## Exercise instructions:
Count the lines in the items below that contain the string "search" and give only that number.
+++++
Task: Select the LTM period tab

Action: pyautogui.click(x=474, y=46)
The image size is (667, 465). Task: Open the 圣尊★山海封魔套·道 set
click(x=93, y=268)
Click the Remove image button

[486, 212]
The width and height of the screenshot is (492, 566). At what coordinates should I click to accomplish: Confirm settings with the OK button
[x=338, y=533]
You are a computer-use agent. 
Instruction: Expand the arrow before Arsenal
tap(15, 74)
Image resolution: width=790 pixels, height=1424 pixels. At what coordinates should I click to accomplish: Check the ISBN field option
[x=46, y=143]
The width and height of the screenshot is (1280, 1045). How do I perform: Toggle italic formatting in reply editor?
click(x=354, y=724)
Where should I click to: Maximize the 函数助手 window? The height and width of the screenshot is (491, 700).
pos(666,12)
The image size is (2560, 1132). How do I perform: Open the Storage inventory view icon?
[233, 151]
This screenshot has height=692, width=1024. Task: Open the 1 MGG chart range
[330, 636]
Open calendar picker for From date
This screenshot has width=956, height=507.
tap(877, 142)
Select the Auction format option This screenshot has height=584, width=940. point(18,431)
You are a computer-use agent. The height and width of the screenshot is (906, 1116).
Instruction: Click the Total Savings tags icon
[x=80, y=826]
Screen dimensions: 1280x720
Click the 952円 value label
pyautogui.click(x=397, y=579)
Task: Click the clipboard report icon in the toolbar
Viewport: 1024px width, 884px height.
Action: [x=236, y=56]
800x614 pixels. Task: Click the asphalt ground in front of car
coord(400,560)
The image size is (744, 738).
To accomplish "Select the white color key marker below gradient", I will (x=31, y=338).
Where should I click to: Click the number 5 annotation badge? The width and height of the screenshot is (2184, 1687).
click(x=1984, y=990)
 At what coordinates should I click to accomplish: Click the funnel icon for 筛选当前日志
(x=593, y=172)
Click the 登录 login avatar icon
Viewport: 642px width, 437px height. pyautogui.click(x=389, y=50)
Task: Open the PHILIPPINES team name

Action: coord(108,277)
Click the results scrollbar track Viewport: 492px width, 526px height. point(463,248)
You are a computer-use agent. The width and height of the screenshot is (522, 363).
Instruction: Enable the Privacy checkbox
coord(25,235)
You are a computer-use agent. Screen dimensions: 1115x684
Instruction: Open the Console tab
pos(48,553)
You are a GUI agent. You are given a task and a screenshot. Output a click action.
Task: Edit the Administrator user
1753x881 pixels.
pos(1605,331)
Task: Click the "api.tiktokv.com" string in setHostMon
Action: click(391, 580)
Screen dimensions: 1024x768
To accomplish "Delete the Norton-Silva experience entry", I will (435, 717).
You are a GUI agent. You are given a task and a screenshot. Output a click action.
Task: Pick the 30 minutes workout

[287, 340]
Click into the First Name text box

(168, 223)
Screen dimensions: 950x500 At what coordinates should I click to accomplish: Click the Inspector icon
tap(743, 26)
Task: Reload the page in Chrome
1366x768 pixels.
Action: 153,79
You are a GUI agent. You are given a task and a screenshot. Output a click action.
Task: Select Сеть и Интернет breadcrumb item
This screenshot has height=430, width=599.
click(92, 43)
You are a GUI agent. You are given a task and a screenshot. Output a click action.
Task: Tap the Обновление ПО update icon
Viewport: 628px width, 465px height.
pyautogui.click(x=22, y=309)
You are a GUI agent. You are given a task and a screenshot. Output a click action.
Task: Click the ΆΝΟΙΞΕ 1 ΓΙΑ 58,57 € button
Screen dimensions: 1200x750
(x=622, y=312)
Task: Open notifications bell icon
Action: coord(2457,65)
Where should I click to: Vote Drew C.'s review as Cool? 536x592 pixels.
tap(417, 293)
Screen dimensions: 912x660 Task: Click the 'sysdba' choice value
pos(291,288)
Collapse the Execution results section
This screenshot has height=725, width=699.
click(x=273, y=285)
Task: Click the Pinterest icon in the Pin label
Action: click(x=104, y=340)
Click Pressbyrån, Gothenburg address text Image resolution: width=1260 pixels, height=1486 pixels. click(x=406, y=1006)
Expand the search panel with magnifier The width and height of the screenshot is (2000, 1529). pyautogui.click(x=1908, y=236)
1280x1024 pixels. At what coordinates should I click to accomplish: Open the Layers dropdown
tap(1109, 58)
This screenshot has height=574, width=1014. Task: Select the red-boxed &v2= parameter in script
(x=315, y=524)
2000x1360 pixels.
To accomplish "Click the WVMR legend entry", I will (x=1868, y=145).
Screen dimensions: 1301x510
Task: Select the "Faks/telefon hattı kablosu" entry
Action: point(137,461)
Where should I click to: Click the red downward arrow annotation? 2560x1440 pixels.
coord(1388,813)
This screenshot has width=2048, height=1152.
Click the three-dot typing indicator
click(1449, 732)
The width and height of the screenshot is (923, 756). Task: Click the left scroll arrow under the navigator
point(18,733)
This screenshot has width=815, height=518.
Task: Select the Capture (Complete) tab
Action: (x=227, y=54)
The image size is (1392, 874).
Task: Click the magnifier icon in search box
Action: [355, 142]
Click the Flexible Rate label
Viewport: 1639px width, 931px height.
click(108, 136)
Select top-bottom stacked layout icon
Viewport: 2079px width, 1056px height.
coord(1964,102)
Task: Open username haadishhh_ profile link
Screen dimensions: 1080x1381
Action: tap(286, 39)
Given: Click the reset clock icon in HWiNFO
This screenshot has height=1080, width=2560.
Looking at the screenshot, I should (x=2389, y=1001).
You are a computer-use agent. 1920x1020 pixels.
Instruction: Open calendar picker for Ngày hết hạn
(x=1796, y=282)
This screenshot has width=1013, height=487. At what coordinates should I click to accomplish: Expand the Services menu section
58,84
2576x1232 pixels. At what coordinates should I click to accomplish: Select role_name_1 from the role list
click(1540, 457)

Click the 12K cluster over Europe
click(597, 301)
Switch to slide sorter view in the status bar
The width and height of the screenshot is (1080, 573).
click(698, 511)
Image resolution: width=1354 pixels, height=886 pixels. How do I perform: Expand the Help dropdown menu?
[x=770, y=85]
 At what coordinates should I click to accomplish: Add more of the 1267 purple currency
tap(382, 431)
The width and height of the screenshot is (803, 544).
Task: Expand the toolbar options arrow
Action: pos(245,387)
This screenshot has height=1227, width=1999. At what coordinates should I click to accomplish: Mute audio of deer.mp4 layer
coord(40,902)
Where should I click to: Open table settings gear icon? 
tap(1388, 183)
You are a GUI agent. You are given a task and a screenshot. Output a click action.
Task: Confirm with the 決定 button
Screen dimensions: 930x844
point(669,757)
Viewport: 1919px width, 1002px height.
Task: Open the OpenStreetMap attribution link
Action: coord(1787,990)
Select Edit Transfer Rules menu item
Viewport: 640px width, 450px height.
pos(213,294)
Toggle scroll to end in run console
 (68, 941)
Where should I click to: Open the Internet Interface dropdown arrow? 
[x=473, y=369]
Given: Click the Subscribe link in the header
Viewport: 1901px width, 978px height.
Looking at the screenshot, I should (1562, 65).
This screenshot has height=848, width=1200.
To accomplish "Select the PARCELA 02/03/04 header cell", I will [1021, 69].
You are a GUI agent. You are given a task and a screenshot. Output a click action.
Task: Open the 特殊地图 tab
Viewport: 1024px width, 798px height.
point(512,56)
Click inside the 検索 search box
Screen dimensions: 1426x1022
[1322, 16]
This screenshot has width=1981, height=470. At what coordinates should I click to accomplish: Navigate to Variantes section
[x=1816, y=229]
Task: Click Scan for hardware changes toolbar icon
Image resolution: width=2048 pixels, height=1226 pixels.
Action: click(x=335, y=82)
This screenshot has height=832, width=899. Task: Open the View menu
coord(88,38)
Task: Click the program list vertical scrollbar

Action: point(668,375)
+++++
## Output of the exercise:
3